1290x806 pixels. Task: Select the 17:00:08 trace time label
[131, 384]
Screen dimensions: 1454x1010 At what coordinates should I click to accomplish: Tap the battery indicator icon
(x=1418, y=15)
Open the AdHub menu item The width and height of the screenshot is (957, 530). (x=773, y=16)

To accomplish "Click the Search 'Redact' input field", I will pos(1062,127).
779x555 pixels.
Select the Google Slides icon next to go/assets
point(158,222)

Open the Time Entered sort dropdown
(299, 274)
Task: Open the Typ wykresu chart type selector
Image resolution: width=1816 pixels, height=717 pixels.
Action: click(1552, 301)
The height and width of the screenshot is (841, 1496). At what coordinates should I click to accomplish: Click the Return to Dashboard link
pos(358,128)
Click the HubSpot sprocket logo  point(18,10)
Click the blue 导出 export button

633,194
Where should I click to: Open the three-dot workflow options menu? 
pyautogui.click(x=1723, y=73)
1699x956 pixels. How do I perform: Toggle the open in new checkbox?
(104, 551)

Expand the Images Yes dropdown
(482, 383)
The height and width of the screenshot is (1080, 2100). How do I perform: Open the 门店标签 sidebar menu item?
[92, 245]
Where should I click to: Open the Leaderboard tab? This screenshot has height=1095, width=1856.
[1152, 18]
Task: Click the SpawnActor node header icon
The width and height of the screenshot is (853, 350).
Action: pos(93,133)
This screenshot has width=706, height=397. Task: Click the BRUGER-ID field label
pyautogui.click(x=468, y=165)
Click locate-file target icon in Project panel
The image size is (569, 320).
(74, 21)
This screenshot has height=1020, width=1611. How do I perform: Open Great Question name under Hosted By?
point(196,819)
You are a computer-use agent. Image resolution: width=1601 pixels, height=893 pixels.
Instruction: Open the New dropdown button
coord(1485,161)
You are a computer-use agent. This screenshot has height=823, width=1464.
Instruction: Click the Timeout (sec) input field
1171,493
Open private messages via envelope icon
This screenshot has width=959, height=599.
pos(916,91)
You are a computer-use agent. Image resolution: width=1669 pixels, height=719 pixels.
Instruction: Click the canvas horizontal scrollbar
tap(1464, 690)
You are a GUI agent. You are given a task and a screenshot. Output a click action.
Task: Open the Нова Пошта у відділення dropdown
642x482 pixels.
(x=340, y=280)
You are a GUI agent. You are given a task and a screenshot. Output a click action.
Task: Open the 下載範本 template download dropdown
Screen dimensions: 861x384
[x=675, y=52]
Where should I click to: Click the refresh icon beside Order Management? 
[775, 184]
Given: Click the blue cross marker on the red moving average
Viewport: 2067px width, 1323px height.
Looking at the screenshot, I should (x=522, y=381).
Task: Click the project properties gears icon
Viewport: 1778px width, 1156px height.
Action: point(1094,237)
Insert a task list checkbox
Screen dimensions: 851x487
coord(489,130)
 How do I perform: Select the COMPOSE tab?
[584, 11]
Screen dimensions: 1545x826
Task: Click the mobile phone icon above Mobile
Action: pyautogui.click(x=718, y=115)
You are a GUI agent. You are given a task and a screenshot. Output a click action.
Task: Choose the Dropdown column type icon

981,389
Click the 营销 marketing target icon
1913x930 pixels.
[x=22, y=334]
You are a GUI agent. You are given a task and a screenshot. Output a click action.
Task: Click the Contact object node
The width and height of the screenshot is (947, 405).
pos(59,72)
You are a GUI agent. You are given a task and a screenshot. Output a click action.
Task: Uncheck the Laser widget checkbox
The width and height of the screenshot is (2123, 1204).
□ □ □ □ □ □ □
Nothing past the line containing "779x555 pixels." should be restated; transcribe the material exactly from its first line through that line.

■ **Solution to this exercise**
1290x806 pixels. Task: Select the 17:00:08 trace time label
[131, 384]
Screen dimensions: 1454x1010 At what coordinates should I click to accomplish: Tap the battery indicator icon
(x=1418, y=15)
Open the AdHub menu item The width and height of the screenshot is (957, 530). (x=773, y=16)

To accomplish "Click the Search 'Redact' input field", I will pos(1062,127).
779x555 pixels.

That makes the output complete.